I smoked it all for 3 hours using hickory in the AMNPS on my MES30.  It all looks like it's got the color I've been looking for, so off to the second batch:













20150503_092646.jpg



__ smoking4fun
__ May 7, 2015


















20150503_092730.jpg



__ smoking4fun
__ May 7, 2015






This batch included one block (the 4 squares on the far left) of colby, a bunch of sharp cheddar, a couple blocks of pepper jack, baby swiss, and a block of mozzarella.  Unfortunately, I don't have any post-smoke pics.

But here are a couple of "celebration" pics of the chicken and tri-tip that I smoked later that day:













20150503_175807.jpg



__ smoking4fun
__ May 7, 2015


















20150503_183747.jpg



__ smoking4fun
__ May 7, 2015






Since my AMNPS was already burning good with the hickory from the cheese, I just let it keep going while I heated up the smoker to 235.  I threw some Hog's Breath (from the FL Keys) seasoning on the chicken quarters, and smoked them until IT of 175 (my wife was afraid the last time I smoked chicken until 165 that they were "undercooked" - so I went to 175 for her).  For the tri-tip, I marinated it in worcestershire, garlic, onion powder, salt, and pepper for a few hours.  Since my wife is pregnant, I cooked the tri-tip to IT of 145, sliced it (shown above), and then threw a few of the slices onto the grill to cook hers to well-done and it was still amazingly juicy.  All in all, it was a good day of smoking.


----------



## sota d (May 7, 2015)

Chicken and tri-tip both look delicious!
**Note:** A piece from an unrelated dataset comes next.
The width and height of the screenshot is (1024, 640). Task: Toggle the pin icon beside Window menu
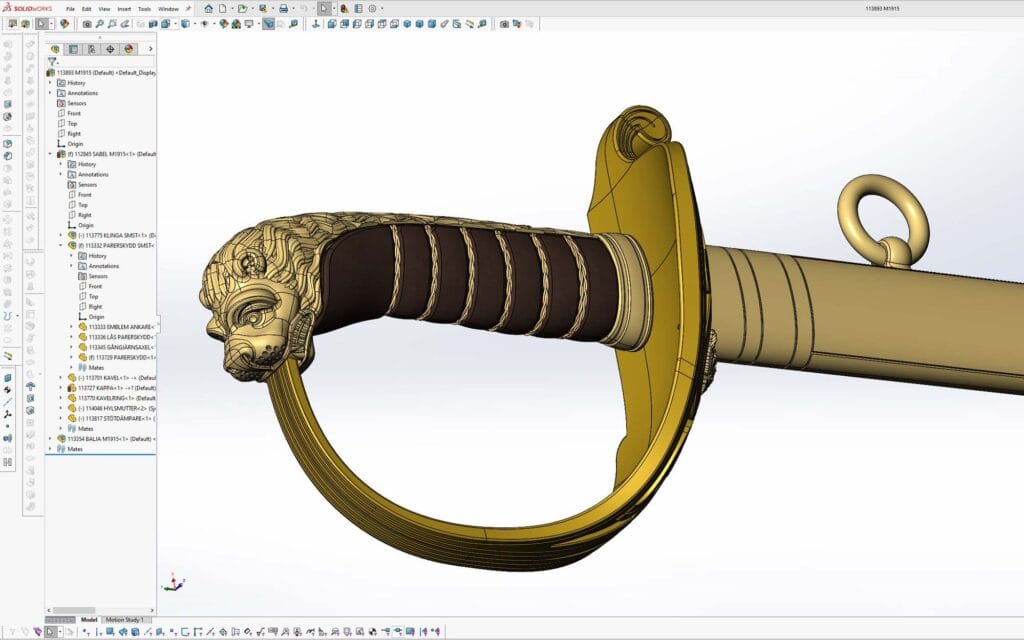tap(187, 9)
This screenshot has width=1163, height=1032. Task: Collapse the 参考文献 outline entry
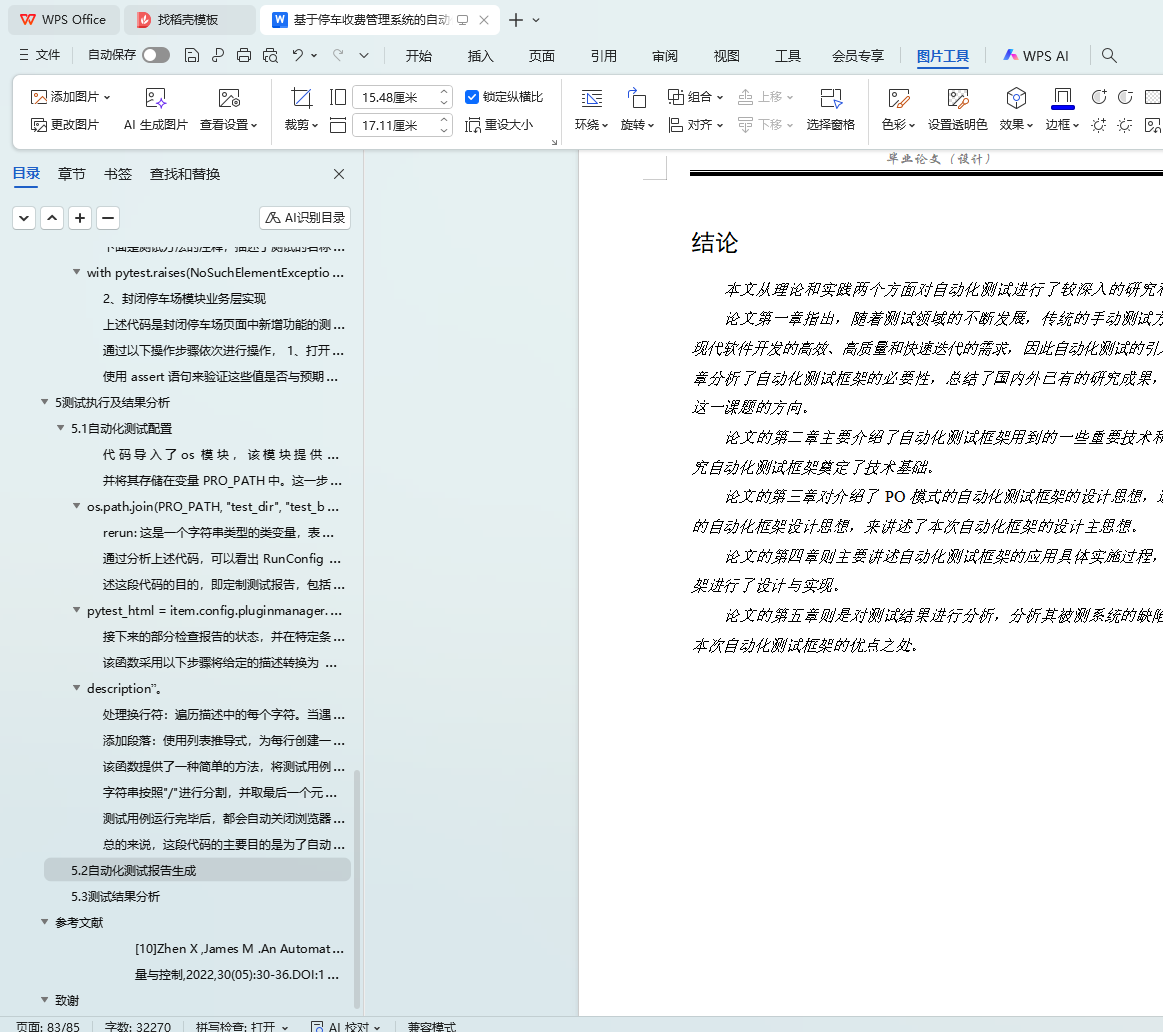pyautogui.click(x=45, y=922)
Nice job. I've cooked chicken a little over like that to err on the safe side and, as long as it has the skin on, haven't had a problem with it drying out. Looks great,thanks for sharing.


----------



## dirtsailor2003 (May 7, 2015)

Nice looking smoke!


----------



## themule69 (May 7, 2015)

Fine looking cheese and yard bird.

Happy smoken.

David


----------



## pawpaw16 (Jun 1, 2015)

Would be interested in knowing where those trays you have under the cheese were obtained?? Just what I have been looking for.  I have been using a grease splatter screen that one would use when frying in hot grease on the stove.


----------



## whitefish (Jun 1, 2015)

PawPaw, I saw some of those wire trays just yesterday at Walmart. I use them stacked up with small wood blocks to smoke jerky on the WSM. They were in the garden section where they had the grilling accessories.


----------



## pawpaw16 (Jun 1, 2015)

Thank you kind sir. I will check it out.


----------



## smoking4fun (Jun 3, 2015)

PawPaw16 said:


> Would be interested in knowing where those trays you have under the cheese were obtained?? Just what I have been looking for.  I have been using a grease splatter screen that one would use when frying in hot grease on the stove.
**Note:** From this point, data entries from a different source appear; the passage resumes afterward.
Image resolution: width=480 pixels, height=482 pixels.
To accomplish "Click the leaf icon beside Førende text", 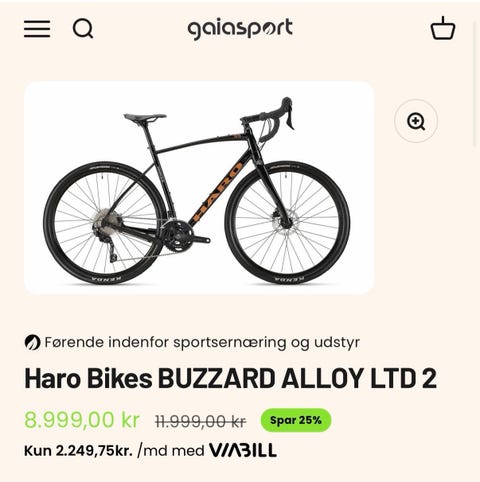I will tap(32, 342).
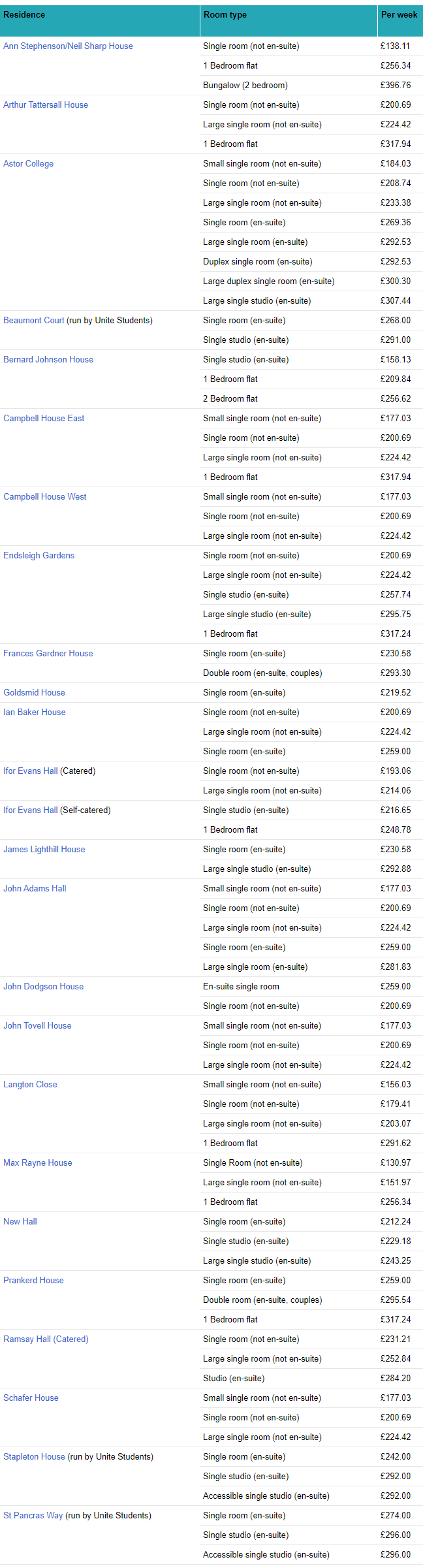Follow the Beaumont Court link

click(34, 321)
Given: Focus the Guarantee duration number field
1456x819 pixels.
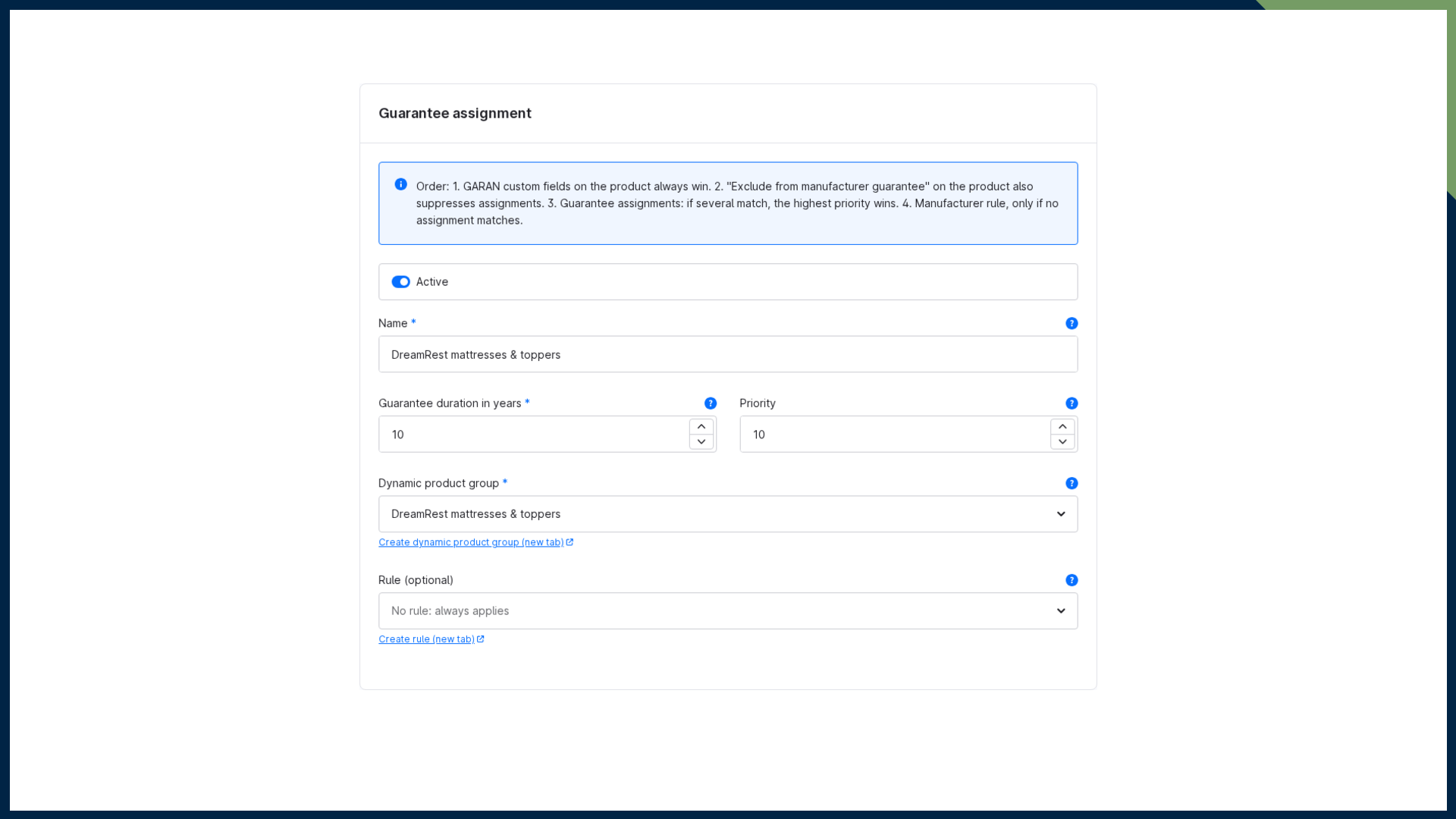Looking at the screenshot, I should pyautogui.click(x=533, y=435).
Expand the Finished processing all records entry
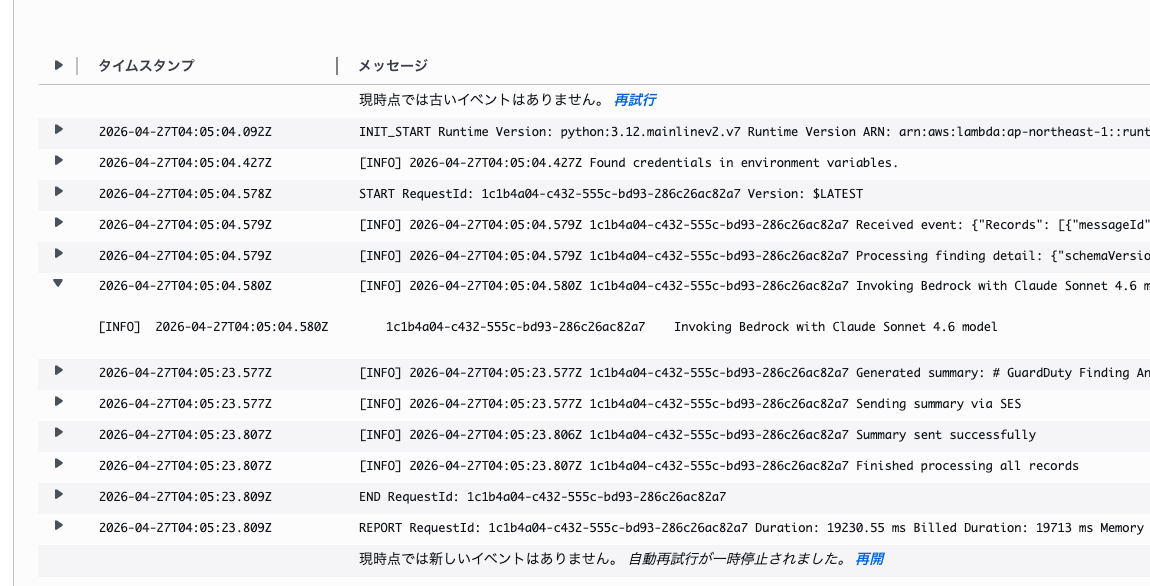 59,466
sorry for my late response, but what Whitefish said - I got them in the grilling section at walmart...and they are about 1/3 the price as what amazon is charging for them. They come in a 3-pack.


----------



## pawpaw16 (Jun 3, 2015)

Thank you sir for the response.

I will try and get to a walmart today and check it out.


----------



## oregon smoker (Jul 1, 2015)

they also are available in the baking section of most large grocery stores. I get mine from Cash and Carry / part of Smart and Final if any are in your area. Resteraunt Depot should have them as well. Just another thought...

Tom


----------



## mattmann (Jul 4, 2015)

At what temp do you smoke cheese? I'm dumb I guess. ...I thought it would melt lol


----------



## Bearcarver (Jul 4, 2015)

mattmann said:


> At what temp do you smoke cheese? I'm dumb I guess. ...I thought it would melt lol


It will melt if you use heat, or smoke in the Summer without using Ice or a jug or two of frozen water.
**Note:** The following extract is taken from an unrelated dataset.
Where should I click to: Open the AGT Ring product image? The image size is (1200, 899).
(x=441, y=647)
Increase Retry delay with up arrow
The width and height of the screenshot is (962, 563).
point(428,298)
40° to 60° would be nice, but you can get away with 80° on some cheese.

Bear


----------



## oregon smoker (Jul 5, 2015)

Bearcarver said:


> It will melt if you use heat, or smoke in the Summer without using Ice or a jug or two of frozen water.
> 
> 40° to 60° would be nice, but you can get away with 80° on some cheese.
> 
> Bear










  Just what Bear said, like now I have close to 50ils to do and we have been having an unusually hot spell putting me in the wait mode.

Happy smoking,

Tom


----------